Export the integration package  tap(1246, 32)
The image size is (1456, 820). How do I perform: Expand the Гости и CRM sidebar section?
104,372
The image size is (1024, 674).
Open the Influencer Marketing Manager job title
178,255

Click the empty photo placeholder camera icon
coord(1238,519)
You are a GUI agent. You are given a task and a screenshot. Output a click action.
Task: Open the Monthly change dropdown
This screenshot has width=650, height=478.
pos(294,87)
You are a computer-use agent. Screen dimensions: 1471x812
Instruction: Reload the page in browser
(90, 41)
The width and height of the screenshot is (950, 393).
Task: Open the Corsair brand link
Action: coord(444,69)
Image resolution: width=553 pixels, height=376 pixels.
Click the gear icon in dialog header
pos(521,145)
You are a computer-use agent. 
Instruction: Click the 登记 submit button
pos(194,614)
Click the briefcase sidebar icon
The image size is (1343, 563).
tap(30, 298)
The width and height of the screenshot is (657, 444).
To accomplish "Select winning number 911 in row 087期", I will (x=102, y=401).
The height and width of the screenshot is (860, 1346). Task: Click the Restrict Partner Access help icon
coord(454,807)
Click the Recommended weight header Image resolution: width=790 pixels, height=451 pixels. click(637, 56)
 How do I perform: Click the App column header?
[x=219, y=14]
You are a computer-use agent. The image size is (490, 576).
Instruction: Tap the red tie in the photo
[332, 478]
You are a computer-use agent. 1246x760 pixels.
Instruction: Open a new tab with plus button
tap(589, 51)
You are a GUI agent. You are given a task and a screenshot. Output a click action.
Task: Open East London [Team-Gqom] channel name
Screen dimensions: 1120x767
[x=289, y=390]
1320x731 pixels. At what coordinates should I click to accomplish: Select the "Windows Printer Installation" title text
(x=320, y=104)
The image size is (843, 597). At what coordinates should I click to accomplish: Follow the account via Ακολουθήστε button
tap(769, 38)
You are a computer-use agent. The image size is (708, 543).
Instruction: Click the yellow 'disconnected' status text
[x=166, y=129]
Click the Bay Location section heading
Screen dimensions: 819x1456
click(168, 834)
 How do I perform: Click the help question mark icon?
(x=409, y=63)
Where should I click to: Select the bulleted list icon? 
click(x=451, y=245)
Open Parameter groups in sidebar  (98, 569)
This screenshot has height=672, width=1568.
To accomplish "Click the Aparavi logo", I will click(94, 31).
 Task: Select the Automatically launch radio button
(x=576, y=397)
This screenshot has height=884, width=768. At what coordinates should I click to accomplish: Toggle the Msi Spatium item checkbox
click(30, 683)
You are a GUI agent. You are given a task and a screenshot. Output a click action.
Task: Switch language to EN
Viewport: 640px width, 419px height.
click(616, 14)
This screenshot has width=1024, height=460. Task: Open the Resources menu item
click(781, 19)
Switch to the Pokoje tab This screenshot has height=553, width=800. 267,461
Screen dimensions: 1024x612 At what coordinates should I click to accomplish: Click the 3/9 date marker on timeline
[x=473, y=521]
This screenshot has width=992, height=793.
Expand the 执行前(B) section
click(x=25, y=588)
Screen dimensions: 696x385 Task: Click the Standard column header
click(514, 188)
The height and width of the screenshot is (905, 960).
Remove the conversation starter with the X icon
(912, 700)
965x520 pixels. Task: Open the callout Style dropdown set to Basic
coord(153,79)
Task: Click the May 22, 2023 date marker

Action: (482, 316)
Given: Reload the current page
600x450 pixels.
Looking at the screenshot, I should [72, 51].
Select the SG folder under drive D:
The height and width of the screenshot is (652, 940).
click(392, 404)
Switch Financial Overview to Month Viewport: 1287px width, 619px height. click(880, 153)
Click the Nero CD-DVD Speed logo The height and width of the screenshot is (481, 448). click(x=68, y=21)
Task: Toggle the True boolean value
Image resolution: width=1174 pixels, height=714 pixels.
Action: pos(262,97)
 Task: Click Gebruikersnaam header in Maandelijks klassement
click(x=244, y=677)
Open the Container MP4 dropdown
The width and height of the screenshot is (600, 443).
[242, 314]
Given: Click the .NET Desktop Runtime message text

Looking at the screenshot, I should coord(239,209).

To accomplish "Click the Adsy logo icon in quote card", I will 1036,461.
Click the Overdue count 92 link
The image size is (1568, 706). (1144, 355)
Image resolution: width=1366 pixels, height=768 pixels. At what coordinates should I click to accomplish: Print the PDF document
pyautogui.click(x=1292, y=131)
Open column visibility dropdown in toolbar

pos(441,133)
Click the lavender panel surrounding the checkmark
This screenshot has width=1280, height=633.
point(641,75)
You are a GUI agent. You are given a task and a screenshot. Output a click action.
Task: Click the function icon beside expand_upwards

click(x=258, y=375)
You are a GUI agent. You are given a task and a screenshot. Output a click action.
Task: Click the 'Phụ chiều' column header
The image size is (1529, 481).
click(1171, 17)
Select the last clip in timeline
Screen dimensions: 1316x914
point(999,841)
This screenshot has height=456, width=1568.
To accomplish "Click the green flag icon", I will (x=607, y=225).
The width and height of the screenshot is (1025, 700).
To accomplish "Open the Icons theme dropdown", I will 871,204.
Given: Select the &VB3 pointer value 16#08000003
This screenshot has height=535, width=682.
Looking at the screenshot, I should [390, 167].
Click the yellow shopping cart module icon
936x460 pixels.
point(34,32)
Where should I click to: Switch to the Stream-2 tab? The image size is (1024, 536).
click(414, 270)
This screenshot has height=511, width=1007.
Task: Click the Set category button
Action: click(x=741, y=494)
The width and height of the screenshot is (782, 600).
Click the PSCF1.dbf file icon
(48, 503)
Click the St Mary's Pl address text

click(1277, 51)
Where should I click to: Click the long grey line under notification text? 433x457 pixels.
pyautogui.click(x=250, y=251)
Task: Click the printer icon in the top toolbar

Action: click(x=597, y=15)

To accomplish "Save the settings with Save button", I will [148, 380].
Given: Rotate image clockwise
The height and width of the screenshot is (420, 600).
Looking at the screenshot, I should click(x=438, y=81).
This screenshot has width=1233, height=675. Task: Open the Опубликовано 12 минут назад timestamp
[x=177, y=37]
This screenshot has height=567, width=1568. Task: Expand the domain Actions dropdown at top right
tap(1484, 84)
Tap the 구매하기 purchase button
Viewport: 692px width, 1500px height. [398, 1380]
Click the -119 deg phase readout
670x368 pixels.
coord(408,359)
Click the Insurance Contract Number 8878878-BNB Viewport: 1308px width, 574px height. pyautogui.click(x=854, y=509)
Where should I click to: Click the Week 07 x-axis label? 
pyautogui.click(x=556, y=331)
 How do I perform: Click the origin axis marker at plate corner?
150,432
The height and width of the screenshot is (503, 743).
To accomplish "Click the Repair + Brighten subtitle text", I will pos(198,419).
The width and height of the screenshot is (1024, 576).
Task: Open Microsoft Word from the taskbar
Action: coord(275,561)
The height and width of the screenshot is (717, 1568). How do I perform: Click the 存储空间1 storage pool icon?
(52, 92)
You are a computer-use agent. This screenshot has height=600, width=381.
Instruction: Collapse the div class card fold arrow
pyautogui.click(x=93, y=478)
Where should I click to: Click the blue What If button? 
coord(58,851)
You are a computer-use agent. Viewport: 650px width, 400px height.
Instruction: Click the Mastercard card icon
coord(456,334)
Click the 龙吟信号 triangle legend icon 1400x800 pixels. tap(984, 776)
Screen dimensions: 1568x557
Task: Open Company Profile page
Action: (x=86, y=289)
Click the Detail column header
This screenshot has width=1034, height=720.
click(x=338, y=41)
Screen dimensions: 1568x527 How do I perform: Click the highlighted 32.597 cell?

Directions for this task
Only one stretch of the entries above is wanted: the lines from the one containing "How do I perform: Click the App" through the one containing "You are a computer-use agent. The image size is (708, 543).". Please reproduce it exactly.

Completed task
 How do I perform: Click the App column header?
[x=219, y=14]
You are a computer-use agent. The image size is (490, 576).
Instruction: Tap the red tie in the photo
[332, 478]
You are a computer-use agent. 1246x760 pixels.
Instruction: Open a new tab with plus button
tap(589, 51)
You are a GUI agent. You are given a task and a screenshot. Output a click action.
Task: Open East London [Team-Gqom] channel name
Screen dimensions: 1120x767
[x=289, y=390]
1320x731 pixels. At what coordinates should I click to accomplish: Select the "Windows Printer Installation" title text
(x=320, y=104)
The image size is (843, 597). At what coordinates should I click to accomplish: Follow the account via Ακολουθήστε button
tap(769, 38)
You are a computer-use agent. The image size is (708, 543).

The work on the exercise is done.